Opened 14 years ago

Closed 14 years ago

Last modified 14 years ago

#6696 closed bug (duplicate)

7za can't allocate required memory.

Reported by: kvdman Owned by: nobody
Priority: normal Milestone: R1
Component: System/Kernel Version: R1/Development
Keywords: 7za Cc:
Blocked By: Blocking:
Platform: All

Description

Tested on GCC4 hybrid rev. 38892 on Vmware.

7za version is 9.04 Beta.

I'm trying to compress a 400mb directory using this command:

7za a -t7z -mx=9 archive.7z directory

The machine with 512mb of RAM won't even start compressing the archive, returning:

'can't allocate required memory.'

I upped the memory to 1.5gb, restarted, and retried.

The same error came up with the archive compressed to 90%...

I don't think this is normal behaviour that it needs to store everything in RAM?

Change History (10)

comment:1 by anevilyak, 14 years ago

Do you have swap enabled?

comment:3 by kvdman, 14 years ago

swap was not enabled. will retry the command with 512mb physical RAM, 256mb virtual RAM, and 7za 9.13.

comment:4 by kvdman, 14 years ago

I retried with 7za 9.13, 512mb of RAM, 32mb Swap.

I am just using a vmware image with limited disk space so couldn't up the swap.

In any case, the compression of the directory still fails with the above mentioned error.

I just find it hard to believe you can't compress a 400mb directory with 512mb of RAM and no virtual memory.

Should I try in a WinXP VM with the same RAM and swap and post results?

comment:5 by kvdman, 14 years ago

Interesting.

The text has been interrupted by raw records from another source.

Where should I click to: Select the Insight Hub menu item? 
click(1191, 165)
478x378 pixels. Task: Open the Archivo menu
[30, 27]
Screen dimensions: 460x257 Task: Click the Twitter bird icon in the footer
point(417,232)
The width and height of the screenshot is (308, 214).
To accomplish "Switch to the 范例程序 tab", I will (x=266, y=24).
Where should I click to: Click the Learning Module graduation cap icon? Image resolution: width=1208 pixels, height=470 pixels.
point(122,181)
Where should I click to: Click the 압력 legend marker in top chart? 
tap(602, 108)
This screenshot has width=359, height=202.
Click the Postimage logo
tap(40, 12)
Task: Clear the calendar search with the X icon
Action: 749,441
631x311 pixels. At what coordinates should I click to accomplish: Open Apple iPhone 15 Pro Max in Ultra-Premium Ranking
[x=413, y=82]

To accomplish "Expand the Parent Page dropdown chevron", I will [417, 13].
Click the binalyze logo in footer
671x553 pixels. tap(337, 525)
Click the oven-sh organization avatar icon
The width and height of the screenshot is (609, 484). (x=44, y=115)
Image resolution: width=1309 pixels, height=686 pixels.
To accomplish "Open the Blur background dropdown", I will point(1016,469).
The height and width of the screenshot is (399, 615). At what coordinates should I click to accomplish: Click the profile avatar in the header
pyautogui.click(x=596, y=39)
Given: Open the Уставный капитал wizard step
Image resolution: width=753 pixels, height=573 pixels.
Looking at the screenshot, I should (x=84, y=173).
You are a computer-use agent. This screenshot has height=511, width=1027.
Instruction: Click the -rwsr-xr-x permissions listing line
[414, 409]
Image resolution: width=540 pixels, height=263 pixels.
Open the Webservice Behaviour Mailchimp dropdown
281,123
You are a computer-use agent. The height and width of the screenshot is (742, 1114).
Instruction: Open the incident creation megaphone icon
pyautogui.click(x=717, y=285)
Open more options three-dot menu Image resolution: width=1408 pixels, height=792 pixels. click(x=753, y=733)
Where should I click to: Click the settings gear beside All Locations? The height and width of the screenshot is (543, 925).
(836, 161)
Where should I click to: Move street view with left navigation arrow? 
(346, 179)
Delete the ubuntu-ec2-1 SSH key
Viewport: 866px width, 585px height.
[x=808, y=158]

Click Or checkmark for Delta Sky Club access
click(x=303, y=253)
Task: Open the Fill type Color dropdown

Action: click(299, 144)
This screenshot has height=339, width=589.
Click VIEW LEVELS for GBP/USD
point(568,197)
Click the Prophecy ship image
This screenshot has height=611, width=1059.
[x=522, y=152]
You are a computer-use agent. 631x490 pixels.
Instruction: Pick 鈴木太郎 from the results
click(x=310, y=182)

Using 7-Zip file manager on WinXP to compress a 450mb file, it tells you it'll will require 708mb of RAM (has a neat GUI).

I set the VM to have 512mb of RAM with no paging file.

During the compression process, a Windows System message pops up notifying me that the 'Windows Virtual Memory' is too low. Windows automatically increased the size of the virtual memory paging file during the process, and the process completed without error.

It's neat that WinXP can compensate (system wide) for situations when there isn't enough physical RAM available... I guess it shows a limitation and perhaps improvement that could be applied for Haiku's Memory manager?

So in the end, I guess the ticket is invalid.

comment:6 by anevilyak, 14 years ago

Component: ApplicationsSystem/Kernel
Resolution: duplicate
Status: newclosed
Version: R1/alpha2R1/Development

This is primarily due to Haiku's VM currently not allowing overcommits, for which a ticket exists somewhere that I can't currently find. But yes, being able to dynamically resizing the swapfile would be nice to have eventually as well.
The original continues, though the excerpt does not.